Wikidata Workshop

On Saturday, November 10, 2018, I attended the Wikidata Workshop. The event was organized by the Semantic Lab at Pratt, and the workshop was led by Megan Wacha, the Scholarly Communications Librarian at CUNY, and President of Wikimedia NYC. The purpose of the event was to learn more about Wikidata, an initiative associated with the Wikimedia Foundation, and to have an opportunity to work with Wikidata by editing and/or adding new records.

To first learn about Wikidata as an initiative, we first learned about how it relates to the Wikimedia Foundation. Before the Wikimedia Foundation, Wikipedia was established in 2001 to be a free and open online reference, which today is the 5th largest website in the world, the largest reference source on the internet, with approximately 15 billion views a month, and largely written by volunteer editors. Wikipedia is a multilingual and international website, meaning there are numerous interfaces of the Wikipedia homepage in different languages, and thus has implications for what information is spread across each language in Wikipedia. The Wikimedia Foundation was established in 2003 to field donations to maintain Wikipedia and sister wiki-based projects. It disburses funds to the different wiki-based projects which include such projects as Wikipedia, Wikimedia Commons, Wikibooks, and Wikidata. Wikidata is a free, linked database that serves as central storage for structured data across Wikimedia. And Wikimedia NYC, of which Megan is president, is separate from but affiliated with Wikimedia, and acts a bridge between Wikimedia and cultural institutions to improve records and increase access to information through Wikidata. With those relationships established, we were led through examples of why Wikidata is necessary, and how we can contribute.

A couple of the biggest issues with Wikipedia are issues of consistency and redundancy. I mentioned that Wikipedia can be read in multiple languages, but pages about the same thing across languages are not necessarily consistent. For example, say a page is written for the English Wikipedia about Gabriel Garcia Marquez, the page in Spanish Wikipedia that is written about him is different. Pages are not simply translated from other pages but often written in the language with whatever information is available in that language to the writer, and this is where Wikidata can step in to solve these issues. In Garcia Marquez’s Wikidata page, his date of birth, death, nationality and profession are entered; with the help of a bot, this information will be pulled and displayed across all the different in pages in different languages about him.

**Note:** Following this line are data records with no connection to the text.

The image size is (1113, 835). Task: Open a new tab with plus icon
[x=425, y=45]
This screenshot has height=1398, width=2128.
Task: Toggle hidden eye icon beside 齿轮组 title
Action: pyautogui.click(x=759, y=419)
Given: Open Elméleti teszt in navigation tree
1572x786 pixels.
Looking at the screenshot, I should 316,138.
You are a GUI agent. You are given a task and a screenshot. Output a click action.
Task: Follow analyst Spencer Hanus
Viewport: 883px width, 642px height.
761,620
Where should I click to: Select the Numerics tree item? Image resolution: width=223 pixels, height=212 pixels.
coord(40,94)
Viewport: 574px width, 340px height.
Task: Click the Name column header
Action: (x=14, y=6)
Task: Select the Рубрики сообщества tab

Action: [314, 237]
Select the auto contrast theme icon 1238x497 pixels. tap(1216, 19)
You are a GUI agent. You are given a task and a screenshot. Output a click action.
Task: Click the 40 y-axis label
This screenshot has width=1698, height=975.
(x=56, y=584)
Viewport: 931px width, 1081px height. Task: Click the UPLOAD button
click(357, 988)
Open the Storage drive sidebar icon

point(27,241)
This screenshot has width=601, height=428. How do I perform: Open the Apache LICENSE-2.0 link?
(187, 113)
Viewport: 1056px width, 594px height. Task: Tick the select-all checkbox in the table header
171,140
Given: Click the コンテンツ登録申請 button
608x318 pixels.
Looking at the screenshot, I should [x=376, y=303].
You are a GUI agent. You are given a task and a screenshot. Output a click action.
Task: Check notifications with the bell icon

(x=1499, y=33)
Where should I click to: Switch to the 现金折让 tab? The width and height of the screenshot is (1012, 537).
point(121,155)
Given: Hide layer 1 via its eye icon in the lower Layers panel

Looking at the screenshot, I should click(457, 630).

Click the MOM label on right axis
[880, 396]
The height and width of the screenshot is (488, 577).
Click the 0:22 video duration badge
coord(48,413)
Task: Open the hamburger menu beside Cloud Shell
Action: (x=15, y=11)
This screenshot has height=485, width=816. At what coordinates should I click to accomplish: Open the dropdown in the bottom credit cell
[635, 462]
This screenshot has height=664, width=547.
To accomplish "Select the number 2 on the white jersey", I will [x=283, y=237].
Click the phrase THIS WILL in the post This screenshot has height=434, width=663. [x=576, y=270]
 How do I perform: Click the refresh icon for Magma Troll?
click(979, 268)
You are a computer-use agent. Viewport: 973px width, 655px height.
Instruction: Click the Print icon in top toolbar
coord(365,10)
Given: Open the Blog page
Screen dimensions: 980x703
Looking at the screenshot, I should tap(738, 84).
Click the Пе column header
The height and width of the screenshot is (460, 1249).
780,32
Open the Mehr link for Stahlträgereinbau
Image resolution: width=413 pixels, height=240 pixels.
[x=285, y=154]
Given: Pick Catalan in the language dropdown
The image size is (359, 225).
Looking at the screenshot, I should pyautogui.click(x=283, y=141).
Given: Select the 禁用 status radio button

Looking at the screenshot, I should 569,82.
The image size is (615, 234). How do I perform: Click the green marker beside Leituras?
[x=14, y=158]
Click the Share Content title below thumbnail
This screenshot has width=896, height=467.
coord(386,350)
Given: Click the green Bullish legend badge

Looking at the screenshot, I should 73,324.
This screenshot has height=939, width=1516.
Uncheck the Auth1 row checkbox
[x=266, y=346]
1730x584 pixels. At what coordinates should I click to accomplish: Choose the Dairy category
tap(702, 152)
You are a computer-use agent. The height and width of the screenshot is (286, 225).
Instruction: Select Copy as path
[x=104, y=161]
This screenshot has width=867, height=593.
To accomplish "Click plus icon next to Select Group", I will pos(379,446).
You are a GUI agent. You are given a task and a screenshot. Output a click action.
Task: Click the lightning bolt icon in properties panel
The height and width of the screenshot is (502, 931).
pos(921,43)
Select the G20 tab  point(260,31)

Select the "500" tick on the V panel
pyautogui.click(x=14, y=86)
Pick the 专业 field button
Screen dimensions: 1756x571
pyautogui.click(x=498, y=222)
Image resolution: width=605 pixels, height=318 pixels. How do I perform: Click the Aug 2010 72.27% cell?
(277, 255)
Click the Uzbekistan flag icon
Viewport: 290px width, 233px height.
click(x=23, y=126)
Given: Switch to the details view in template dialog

After learning about the foundations of Wikidata and how it works, our next task to edit some actual records. Collectively, we worked on editing the records for previous Lambda Literary Award winners, as Wikimedia NYC is trying to push to update the data for LGBT+ people. Something especially pertinent we discussed in relation to updating entries for LGBT+ authors was the debate surrounding linking gender identity to peoples’ pages. In the current structure of Wikidata, there is the option to enter ‘sex or gender,’ which leads to a conflation between sex and gender that is not an accurate representation of the lived experience of many people. The category is further restrictive because there are not many options available within the category, and because the way gender and sex are expressed across languages and cultures is different, there is no good translation for the categories. Some words may be more particular in English, but have no equivalent in Chinese, for example. This begs the question, should we further try to classify sex and gender in entries for Wikidata for everyone? Or not include it at all? But what if it’s important to the person’s work? And even if classification can be made to be more specific, flexible and translatable across languages, there is still the issue that, as Emily Drabinski wrote, ‘as we attempt to contain entire fields of knowledge or ways of being in accordance with universalizing systems and structures, we invariably cannot account for knowledges or ways of being that are excess to and discursively produced by those systems.’[1] Drabinski goes on to show that according to queer theory, it is not desirable to move toward an all-encompassing standardized system of knowledge organization, but rather to move toward an environment which there is a more consistent critical eye toward our organization schemes. The category of ‘sex or gender’ in Wikidata is a prime example of this, and of how material these issues of categorization can be, and thus, how important it is to consider carefully how we categorize them.

Wikidata, and linked open data in general, can be a way forward for information to be more flexibly and fluidly categorized, because it explicates relationships between information, rather than creating hierarchies of information. But it is still a knowledge organization scheme that has been unevenly applied across cultural institutions or simply ignored. The example of the category ‘sex or gender’ in Wikidata shows us it still is a necessity to be critical, and that no knowledge organization scheme is going to be finish the work of being critical of our classification systems.

-Taylor Baker, INFO 601-03

[1] Drabinski, Emily. “Queering the Catalog: Queer Theory and the Politics of Correction’ in The Library Quarterly: Information, Community, Policy, 94-111. Chicago: The University of Chicago Press, 2013.